■ Fragmento citado ■
Agradezco todo lo que
me aportaron las lecturas y a quienes me habilitan en el cuidado del sí mismo
en el espacio clínico. A los que me enriquecen en la construcción de un mundo
más colaborativo y afín a lo que persigo: la paz vincular.
A lo largo de veinte
años, en Buenos Aires pude formar mi propia familia: hoy tengo hijos grandes y
nietos hermosos, y una buena relación con el papá de mis hijos, de quien me
separé y con quien construimos una relación de respeto y compañerismo.
Pero lo que pude
comprender es que había una parte importante de mi vida vincular que tenía que
ver con mis padres –que se hicieron mayores y ya fallecieron– y con todo lo
vivido y aprendido en los primeros años en Entre Ríos.
¿Dónde había quedado
esa muchachita que cantaba, pintaba y era sensible al otro, a la creatividad,
en los primeros años? La mujer que sabía disfrutar de la pequeñez y los
momentos simples, eso que muchas veces no vemos pero habita en cada uno de
nosotros.
Me di cuenta que
necesitaba volver a dar espacio a esas vivencias y supe con el corazón que eso estaba
en Gualeguaychú.

■ Tareas a realizar ■
**1)** Anota todos los lugares que se nombran en el fragmento citado.
**2)** Sigue escribiendo el relato sobre la vuelta a Gualeguaychú a partir de su última frase.

■ Entradas de datos recopiladas ■
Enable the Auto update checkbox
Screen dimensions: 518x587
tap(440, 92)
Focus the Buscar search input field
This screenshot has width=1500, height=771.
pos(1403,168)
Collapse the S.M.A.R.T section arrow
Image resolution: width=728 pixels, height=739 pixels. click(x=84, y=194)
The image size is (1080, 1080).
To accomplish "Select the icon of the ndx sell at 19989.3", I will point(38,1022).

* * *

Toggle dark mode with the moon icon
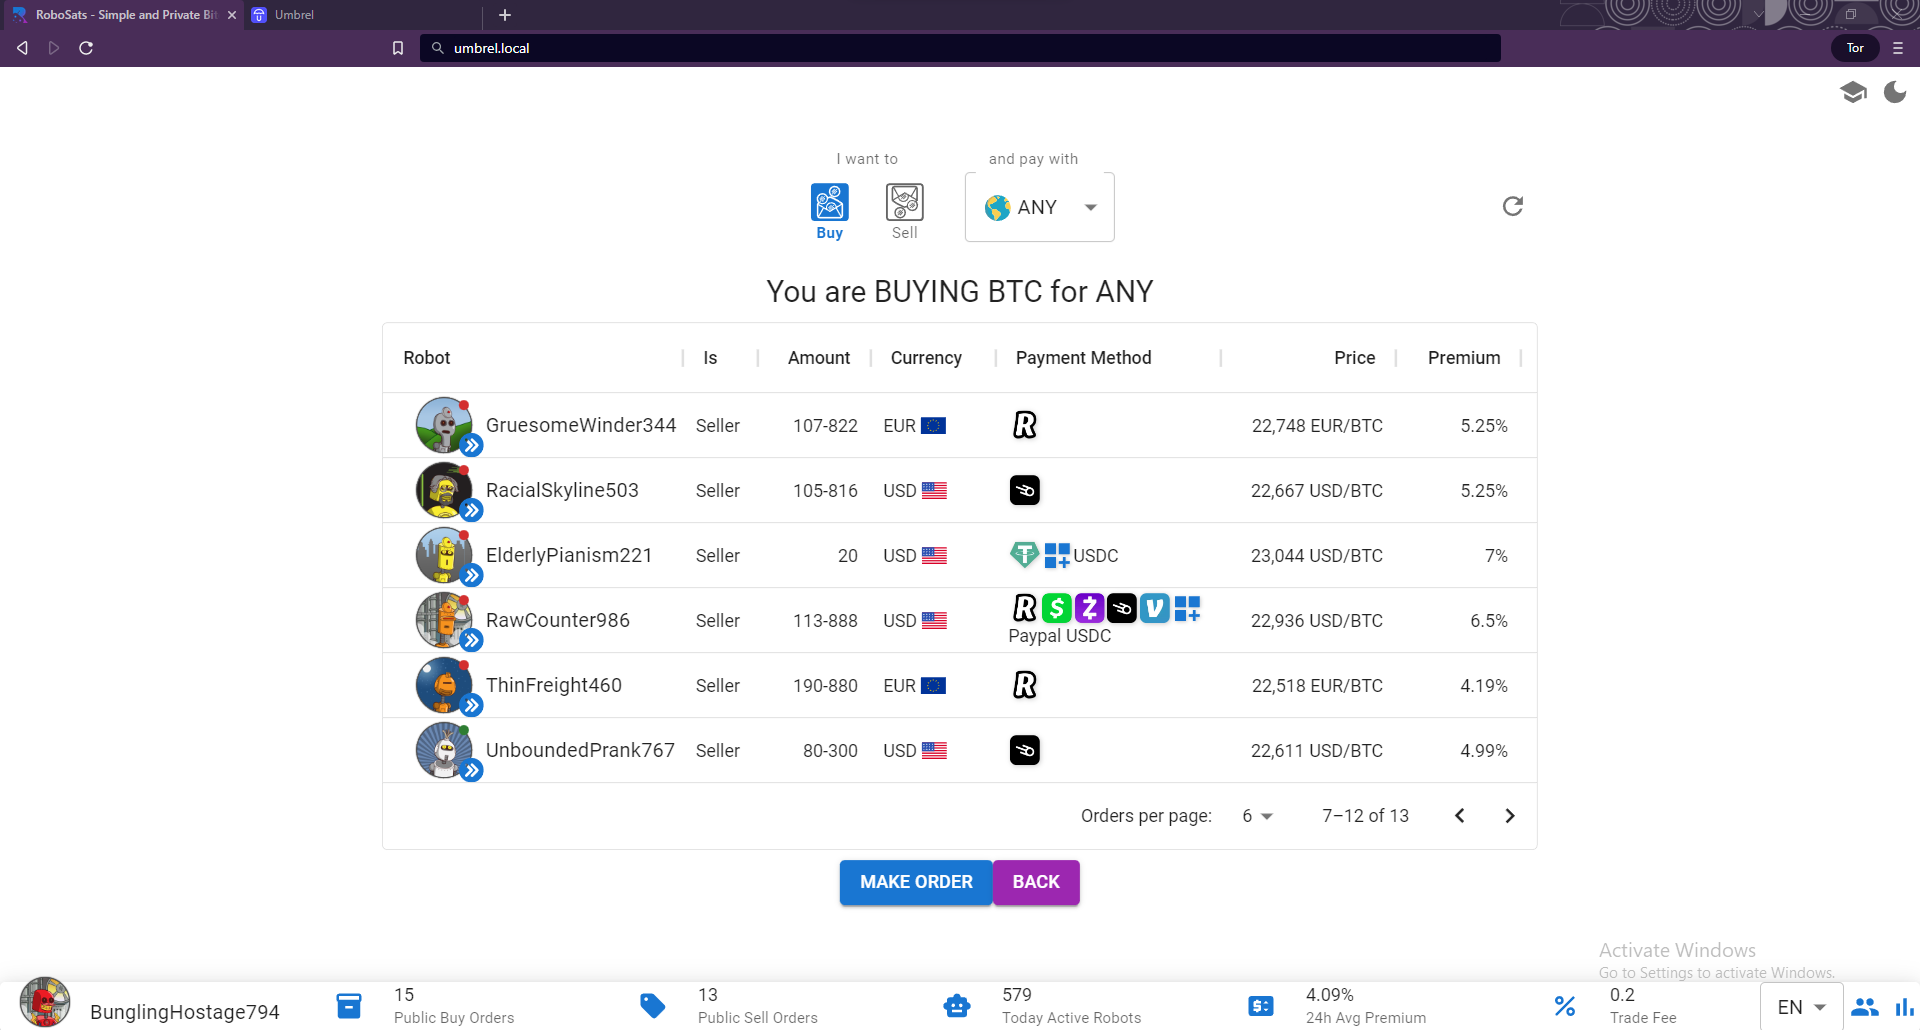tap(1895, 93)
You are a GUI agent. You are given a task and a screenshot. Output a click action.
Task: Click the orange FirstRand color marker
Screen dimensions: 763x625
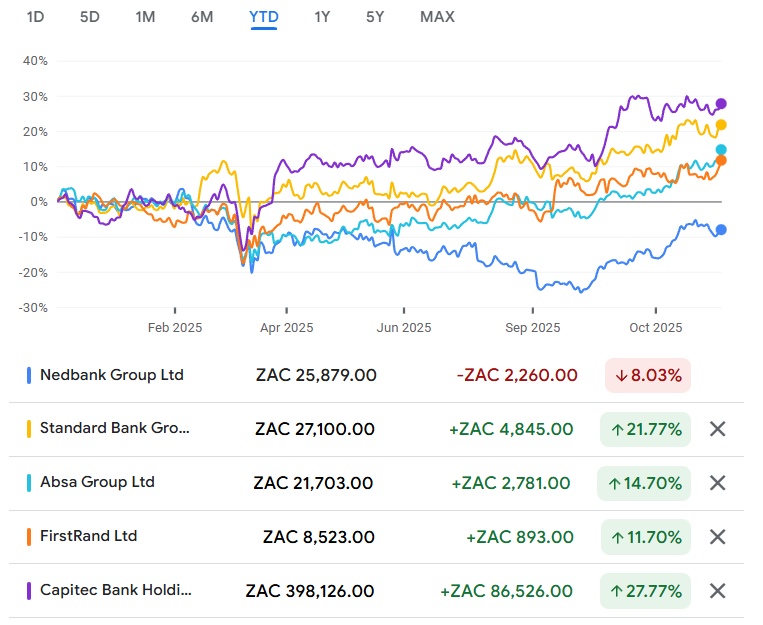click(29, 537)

■ Resultados ■
**1)** Buenos Aires, Entre Ríos, Gualeguaychú

**2)**
Un viaje interior
Así fue como, a veinte
años de graduarme, volví a mi ciudad para trabajar y compartir. Fui generando
espacios de conversación desde una nueva mirada sobre la dificultad,
abordándola como posibilidad, y sobre la proximidad como lenguaje, sin perder
nunca de vista al otro, percibiendo el candor que provocan los diálogos.
Empecé a viajar movida
por los sentimientos, con el deseo de dejar atrás paradigmas que me resultaban
incómodos. Necesitaba volver al paisaje de mi provincia, al mate, y desplegar
mis alas para encontrarme con otros habiendo sacudido el polvo que a veces se
instala y no permite que cada uno descubra lo que puede hacer con lo que es y
tiene.
Me fui sacudiendo eso
que me cubría con mandatos, el hacer “lo correcto” según lo esperado, y vi cómo
eso se iba alejando, mientras otro lenguaje comenzaba a apropiarse de mí.
Me refiero a encuentros
donde se daba un fluir del lenguaje que se aleja de lo urbano y deja entrever
la riqueza de la vida. Finalmente, vi que las raíces también necesitaban nuevos
brotes: algo nuevo empezaba a crecer. Me reacomodé al lenguaje de lo simple
disfrutando de cómo los otros narraban sus historias y enriquecían sus relatos
con metáforas, hasta hacer del encuentro un acontecimiento, como un artesano
que va moldeando su artesanía.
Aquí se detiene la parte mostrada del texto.